Ultimate Intelligence: 2020

Summary:

This paper introduces a variant of LSTM which can unsupervisely learn latent sentences structures(?), further benefiting grammar related tasks(unsupervised constituency parsing, target syntactic evaluation, etc.)
It introduces two additional gates: Master Forget Gate and Master Input Gate controlling updating mechanism of LSTM
It divides hidden state into an unequal place: higher location(those with bigger indexes) are used for storing history information and harder to erase, lower locations are for newer information. The division is not hard(by binary gates I mean), but by softmax gates for back propagating purpose.

Overall Designing Principles

Languages are hierarchical and structured.

And the author wants to incorporate this prior to the model. For each time step t. Some parts of the hidden states should be preserved(correspond to top layers in the hierarchy, like the S which stands for subject in the figure. This of course should be kept further.)

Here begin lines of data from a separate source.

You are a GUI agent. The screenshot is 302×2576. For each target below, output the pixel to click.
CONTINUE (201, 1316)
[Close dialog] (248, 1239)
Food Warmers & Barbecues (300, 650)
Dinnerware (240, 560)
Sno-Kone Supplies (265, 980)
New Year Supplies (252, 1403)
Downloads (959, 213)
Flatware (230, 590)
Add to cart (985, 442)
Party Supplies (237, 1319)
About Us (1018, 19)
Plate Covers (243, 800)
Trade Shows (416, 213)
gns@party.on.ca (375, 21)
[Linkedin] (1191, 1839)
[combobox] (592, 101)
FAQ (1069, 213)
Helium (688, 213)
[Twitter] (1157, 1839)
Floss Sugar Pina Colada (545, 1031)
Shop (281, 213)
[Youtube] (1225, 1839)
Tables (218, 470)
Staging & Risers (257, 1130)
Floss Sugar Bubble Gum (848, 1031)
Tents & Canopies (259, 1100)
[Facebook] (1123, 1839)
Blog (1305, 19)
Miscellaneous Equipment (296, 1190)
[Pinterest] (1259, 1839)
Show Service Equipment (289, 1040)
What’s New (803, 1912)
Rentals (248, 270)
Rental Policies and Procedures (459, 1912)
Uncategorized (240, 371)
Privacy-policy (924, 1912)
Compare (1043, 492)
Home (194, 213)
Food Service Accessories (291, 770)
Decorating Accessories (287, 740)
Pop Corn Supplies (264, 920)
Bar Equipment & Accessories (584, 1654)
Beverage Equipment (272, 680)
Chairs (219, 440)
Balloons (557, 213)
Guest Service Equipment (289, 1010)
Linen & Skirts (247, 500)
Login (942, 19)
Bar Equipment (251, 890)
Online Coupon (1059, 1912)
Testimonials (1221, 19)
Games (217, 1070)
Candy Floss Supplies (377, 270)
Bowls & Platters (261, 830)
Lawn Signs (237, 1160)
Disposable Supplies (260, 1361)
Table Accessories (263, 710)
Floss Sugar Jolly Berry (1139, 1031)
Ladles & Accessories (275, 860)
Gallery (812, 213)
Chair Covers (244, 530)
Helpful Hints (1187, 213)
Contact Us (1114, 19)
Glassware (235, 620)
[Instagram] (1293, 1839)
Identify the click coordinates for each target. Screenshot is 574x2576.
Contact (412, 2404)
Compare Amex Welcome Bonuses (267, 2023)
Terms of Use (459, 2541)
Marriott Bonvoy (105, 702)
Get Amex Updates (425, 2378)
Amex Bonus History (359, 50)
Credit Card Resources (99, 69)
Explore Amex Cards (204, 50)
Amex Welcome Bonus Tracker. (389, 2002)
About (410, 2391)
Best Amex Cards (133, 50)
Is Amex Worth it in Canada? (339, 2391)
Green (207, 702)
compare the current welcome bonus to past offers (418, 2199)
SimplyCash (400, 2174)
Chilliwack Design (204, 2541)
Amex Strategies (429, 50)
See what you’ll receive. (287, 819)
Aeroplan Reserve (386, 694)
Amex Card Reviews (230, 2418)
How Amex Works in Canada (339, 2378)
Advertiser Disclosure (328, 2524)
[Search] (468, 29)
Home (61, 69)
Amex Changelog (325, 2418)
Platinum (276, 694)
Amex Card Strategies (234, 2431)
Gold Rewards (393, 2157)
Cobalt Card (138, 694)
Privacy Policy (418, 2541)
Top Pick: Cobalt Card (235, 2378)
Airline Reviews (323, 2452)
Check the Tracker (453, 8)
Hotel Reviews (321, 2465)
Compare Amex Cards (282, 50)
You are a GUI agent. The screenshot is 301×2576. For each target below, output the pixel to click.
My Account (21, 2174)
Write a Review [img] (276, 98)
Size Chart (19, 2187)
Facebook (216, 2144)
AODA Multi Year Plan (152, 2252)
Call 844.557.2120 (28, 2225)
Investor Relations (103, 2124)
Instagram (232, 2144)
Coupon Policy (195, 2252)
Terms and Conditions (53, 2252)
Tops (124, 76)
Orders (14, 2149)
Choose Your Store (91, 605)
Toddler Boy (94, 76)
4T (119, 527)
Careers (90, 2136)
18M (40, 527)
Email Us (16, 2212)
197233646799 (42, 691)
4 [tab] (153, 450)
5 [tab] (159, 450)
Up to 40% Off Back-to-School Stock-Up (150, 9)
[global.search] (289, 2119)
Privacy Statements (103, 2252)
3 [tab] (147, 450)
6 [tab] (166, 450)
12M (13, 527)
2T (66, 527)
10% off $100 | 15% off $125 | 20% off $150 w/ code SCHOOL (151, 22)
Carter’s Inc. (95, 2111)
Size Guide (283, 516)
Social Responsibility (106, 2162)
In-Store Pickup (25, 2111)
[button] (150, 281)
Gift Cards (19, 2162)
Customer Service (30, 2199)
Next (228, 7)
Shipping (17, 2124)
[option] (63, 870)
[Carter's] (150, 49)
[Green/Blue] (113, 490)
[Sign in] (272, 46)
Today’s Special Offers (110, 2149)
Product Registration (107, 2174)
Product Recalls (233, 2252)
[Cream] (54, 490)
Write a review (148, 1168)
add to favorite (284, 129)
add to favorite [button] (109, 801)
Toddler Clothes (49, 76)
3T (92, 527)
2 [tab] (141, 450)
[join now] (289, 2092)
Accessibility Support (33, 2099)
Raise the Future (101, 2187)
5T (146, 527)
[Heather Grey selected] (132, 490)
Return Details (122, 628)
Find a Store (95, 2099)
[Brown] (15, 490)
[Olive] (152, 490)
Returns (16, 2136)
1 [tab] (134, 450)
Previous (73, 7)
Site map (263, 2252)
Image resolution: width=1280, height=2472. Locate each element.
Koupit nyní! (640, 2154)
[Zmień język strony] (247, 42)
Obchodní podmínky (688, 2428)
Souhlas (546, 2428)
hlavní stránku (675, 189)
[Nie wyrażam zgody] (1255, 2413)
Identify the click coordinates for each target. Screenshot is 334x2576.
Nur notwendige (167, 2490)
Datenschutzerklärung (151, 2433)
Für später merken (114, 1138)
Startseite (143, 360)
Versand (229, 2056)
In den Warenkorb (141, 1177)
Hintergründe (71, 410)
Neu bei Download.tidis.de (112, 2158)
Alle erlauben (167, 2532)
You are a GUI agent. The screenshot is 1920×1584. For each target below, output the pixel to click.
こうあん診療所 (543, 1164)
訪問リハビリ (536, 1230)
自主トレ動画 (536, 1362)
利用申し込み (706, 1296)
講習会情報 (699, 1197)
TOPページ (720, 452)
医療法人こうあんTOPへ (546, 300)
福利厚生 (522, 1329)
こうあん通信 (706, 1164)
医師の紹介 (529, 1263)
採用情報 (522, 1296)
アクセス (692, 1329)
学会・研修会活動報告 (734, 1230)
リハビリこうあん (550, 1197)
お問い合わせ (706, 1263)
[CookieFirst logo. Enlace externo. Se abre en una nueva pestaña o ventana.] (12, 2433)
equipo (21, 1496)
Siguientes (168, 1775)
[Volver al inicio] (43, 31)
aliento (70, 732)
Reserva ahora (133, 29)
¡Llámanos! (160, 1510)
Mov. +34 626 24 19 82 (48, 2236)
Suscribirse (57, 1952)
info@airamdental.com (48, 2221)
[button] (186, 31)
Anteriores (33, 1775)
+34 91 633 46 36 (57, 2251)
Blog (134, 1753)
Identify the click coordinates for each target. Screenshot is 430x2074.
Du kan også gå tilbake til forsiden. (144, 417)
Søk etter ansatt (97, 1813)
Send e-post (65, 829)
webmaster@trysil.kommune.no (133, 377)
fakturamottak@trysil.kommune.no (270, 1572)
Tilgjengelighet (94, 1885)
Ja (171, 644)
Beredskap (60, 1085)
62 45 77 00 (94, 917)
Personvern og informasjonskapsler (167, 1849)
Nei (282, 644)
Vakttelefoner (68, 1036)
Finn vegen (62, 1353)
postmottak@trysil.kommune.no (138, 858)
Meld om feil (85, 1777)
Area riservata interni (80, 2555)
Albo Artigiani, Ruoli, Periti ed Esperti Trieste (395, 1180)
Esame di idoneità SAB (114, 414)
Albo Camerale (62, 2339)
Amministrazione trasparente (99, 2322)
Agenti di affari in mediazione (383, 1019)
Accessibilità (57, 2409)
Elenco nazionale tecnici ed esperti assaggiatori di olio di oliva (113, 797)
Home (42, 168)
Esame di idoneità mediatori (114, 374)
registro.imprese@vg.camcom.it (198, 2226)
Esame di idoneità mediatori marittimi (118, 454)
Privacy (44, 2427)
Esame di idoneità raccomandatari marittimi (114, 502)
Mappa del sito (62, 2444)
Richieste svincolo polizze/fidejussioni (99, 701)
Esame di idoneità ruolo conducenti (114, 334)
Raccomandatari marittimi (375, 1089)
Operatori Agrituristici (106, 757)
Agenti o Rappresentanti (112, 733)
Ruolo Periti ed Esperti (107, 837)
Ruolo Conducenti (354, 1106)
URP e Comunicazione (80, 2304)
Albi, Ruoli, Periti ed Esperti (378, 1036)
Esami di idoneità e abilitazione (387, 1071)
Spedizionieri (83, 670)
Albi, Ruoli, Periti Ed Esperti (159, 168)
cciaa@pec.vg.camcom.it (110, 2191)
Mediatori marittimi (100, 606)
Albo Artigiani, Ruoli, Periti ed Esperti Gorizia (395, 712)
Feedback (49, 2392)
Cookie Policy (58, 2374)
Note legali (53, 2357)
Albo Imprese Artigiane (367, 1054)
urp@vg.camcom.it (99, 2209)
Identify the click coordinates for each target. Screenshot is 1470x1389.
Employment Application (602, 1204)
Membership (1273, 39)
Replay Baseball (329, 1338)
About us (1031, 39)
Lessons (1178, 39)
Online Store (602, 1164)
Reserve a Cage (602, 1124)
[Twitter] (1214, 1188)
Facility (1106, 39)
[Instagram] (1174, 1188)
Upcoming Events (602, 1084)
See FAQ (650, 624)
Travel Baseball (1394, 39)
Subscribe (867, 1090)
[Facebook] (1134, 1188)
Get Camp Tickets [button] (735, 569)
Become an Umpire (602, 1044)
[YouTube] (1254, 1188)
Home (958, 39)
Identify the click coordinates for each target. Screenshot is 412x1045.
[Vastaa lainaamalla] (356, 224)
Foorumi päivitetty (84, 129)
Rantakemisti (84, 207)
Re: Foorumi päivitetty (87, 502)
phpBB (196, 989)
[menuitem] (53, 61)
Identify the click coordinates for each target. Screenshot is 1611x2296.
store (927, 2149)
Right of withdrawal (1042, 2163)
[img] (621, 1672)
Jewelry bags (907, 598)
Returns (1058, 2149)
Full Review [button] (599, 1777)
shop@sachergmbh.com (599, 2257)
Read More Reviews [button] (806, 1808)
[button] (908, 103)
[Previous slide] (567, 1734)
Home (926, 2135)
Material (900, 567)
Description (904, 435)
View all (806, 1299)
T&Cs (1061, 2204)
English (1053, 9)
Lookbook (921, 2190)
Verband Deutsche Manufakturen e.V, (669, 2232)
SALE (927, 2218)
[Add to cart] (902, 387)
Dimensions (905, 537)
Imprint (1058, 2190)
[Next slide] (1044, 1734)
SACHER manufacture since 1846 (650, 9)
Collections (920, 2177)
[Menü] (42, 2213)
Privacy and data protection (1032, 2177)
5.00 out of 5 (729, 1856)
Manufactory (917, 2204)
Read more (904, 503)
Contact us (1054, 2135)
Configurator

To this end, Master Forget Gate and Master Input Gate controlling updating mechanism of LSTM have been proposed.
We wan to define $d^f_t$ and $d_t^i$ which represent the split points for
(0,...,0, 1,...,1) (idealized Master Forget Gate)and
(1, ..., 1, 0, ..,0, 0) (idealized Master Input Gate)respectively.

Consider two different cases:
Case I: $d^f_t \le d_t^i$, input level $d_t^i$ is greater or equal to forget(history) level $d^f_t$ .
0 0 0 1 1 1 1 1 $d^f_t=4$
1 1 1 1 0 0 0 0  $d_t^i=4$
N N N C O O O O
Where N means update with new element, C means standard LSTM update meachanism, O stands for keep original information.

Case II: $d^f_t \gt d_t^i$, input level $d_t^i$ is less than forget(history) level $d^f_t$ .
0 0 0  0  1 1 1 1 $d^f_t=5$
1 1 1  0  0 0 0 0 $d_t^i=3$
N N N X O O O O

Where X means putting 0 in that position.

But outputing binary is differentiable in neural nets, so author chooses softmaxen-ed operations instead.
Define operation cumax :


def cumsoftmax(x, dim=-1):
    return torch.cumsum(F.softmax(x, dim=dim), dim=dim)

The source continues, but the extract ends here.